▶ **Brief 1**
In the SQL SUM thread, reproduce the passage starting at "Assuming that each" and ending at "ORDER BY(year,month)".
▶ **Brief 2**
Using the SQL SUM thread, explain in one to three sentences why year and month must appear in the SELECT part of a query that groups by them.

▶ **Supplied text**
++++++++

How do I correctly use the SQL Sum function with multiple variables and grouping?

I am trying to write an SQL statement based on the following code.
CREATE TABLE mytable (
year INTEGER,
month INTEGER,
day INTEGER,
hoursWorked INTEGER )
Assuming that each employee works multiple days over each month in a 3 year period.
I need to write an sql statement that returns the total hours worked in each month, grouped by earliest year/month first.
I tried doing this, but I don't think it is correct:
SELECT Sum(hoursWorked) FROM mytable
ORDER BY(year,month)
GROUP BY(month);
I am a little confused about how to operate the sum function in conjunction with thee GROUP BY or ORDER BY function. How does one go about doing this?
Try this:
SELECT year, month, SUM(hoursWorked)
FROM mytable
GROUP BY year, month
ORDER BY year, month
This way you will have for example:
2014 December 30
2015 January 12
2015 February 40
Fields you want to group by always have be present in SELECT part of query. And vice-versa - what you put in SELECT part, need be also in GROUP BY.
SELECT year, month, Sum(hoursWorked)as workedhours
FROM mytable
GROUP BY year,month
ORDER BY year,month;
You have to group by year and month.

++++++++

▶ **Records**
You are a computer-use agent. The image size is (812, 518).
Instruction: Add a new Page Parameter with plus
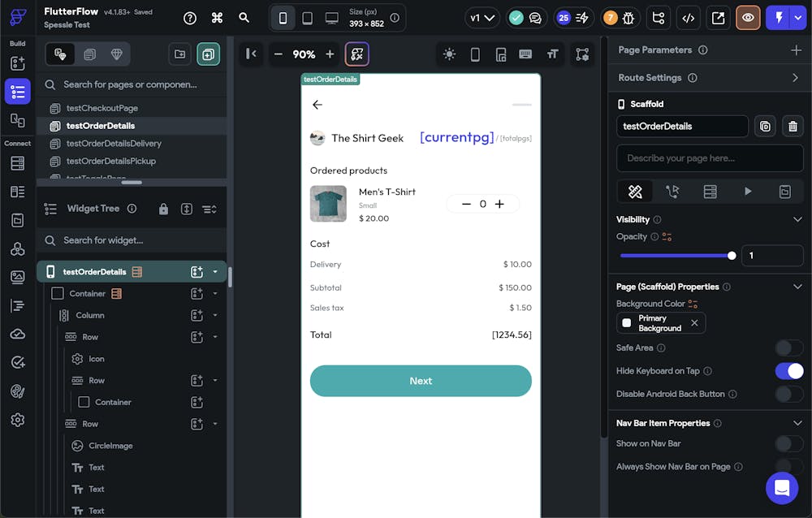tap(796, 50)
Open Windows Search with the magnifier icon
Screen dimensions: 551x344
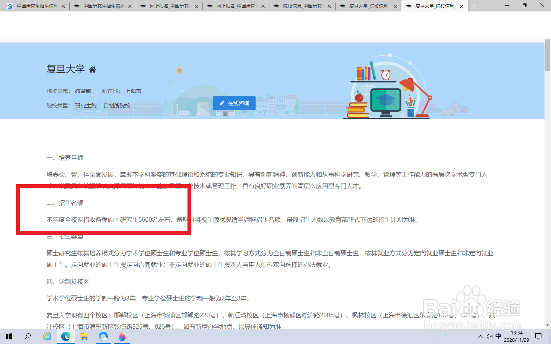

++++++++

▶ **Full response 1**
Assuming that each employee works multiple days over each month in a 3 year period.
I need to write an sql statement that returns the total hours worked in each month, grouped by earliest year/month first.
I tried doing this, but I don't think it is correct:
SELECT Sum(hoursWorked) FROM mytable
ORDER BY(year,month)

▶ **Full response 2**
Fields you group by always have to be present in the SELECT part of the query. Likewise, anything put in the SELECT part also needs to be in the GROUP BY.